How to get famous in 30 days?
October 24, 2009 4:25 PM   Subscribe

How could one acquire some degree of fame in 30 days?

For a project of his, a documentarian has challenged me to become famous in 1 month - and as foolish as I am, I accepted. What are some ways someone foolish enough to take on this challenge could acquire some degree of fame within 30 days (local/cult fame accepted)? Part of the challenge is the lack of no discernible talents or resources, and fame is measured by the degree of mentions in local media, blogs, etc. (It would be preferable to be not despised, as well.)
posted by GIMG to Society & Culture (40 answers total) 12 users marked this as a favorite
 
Balloon hoax? I see one of the tags is Philadelphia, so maybe something World Series-ish?
posted by fixedgear at 4:27 PM on October 24, 2009 [2 favorites]

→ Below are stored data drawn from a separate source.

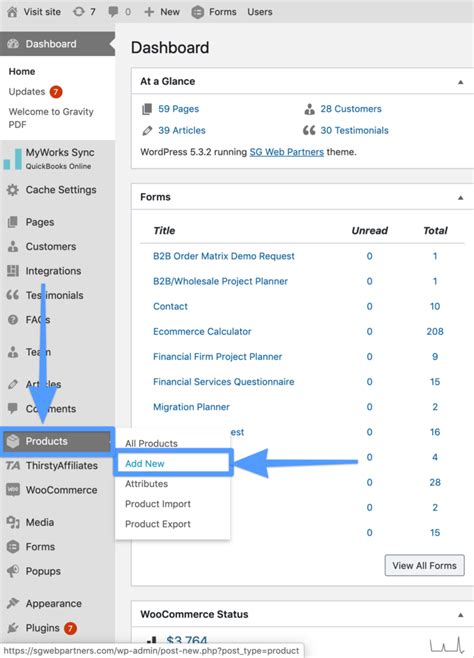Open the 28 Customers link

[x=351, y=109]
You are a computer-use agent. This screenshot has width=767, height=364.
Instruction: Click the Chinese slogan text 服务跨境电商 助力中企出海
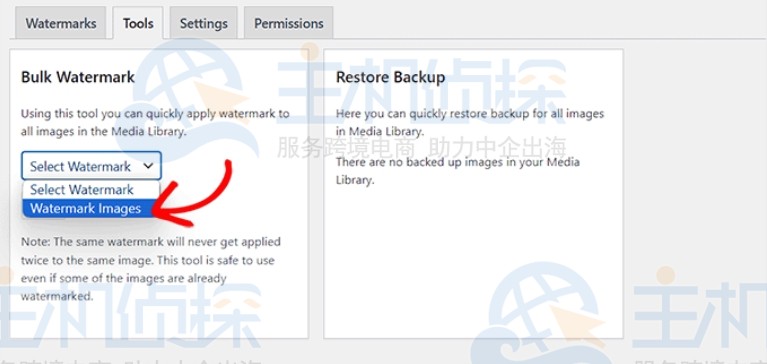pyautogui.click(x=422, y=147)
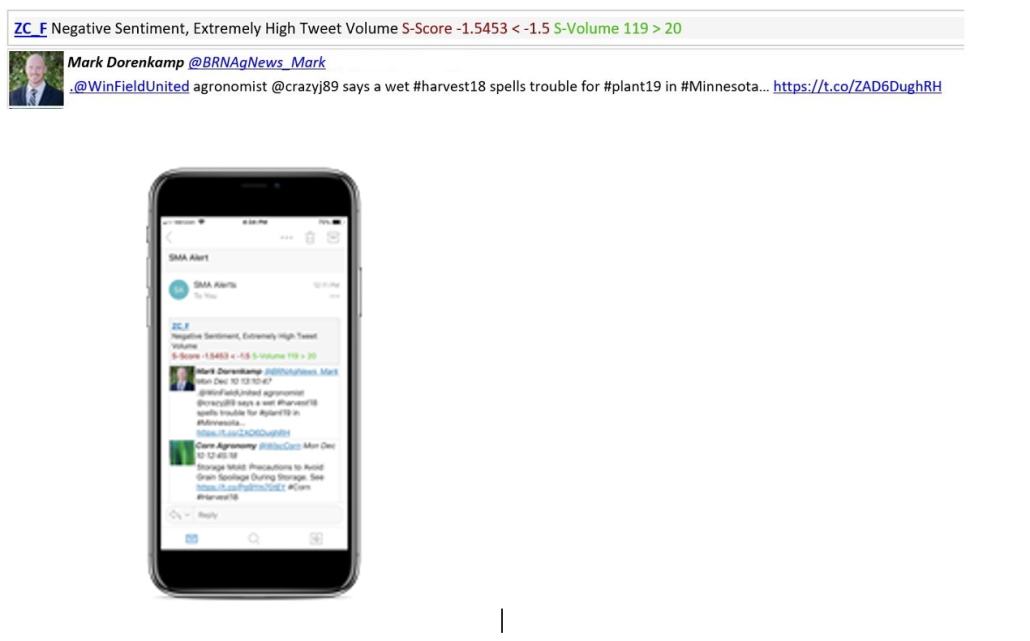Tap the calendar icon in phone bottom bar
1030x641 pixels.
point(316,538)
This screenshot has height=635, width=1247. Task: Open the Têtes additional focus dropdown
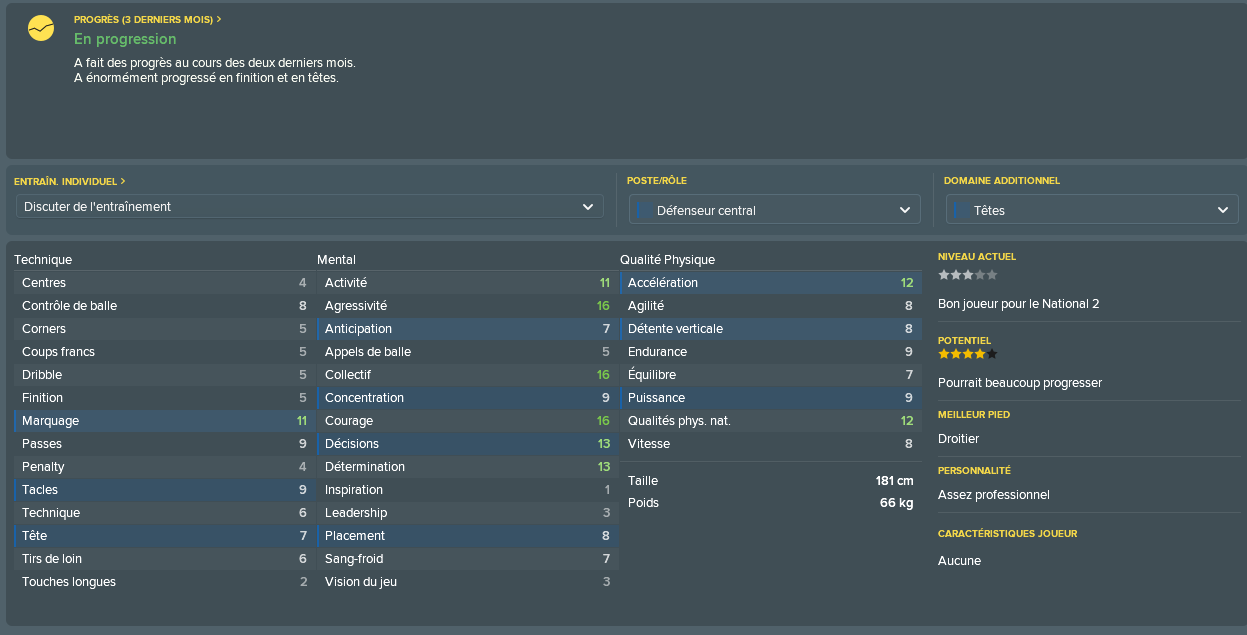1092,210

Commit a high-profile crime?

Erm... yeah, not such a great idea.

Engage in a crazy ad campaign ala the "Marry Me!" type billboards?
posted by LOLAttorney2009 at 4:27 PM on October 24, 2009


Make an ironic tumblr blog?
posted by oinopaponton at 4:28 PM on October 24, 2009 [2 favorites]


It depends on whether you're willing to ruin the rest of your life. If so, there are a lot of ways to get your fifteen minutes of fame, for instance by committing some sort of very spectacular crime or by committing suicide in some sort of especially colorful way.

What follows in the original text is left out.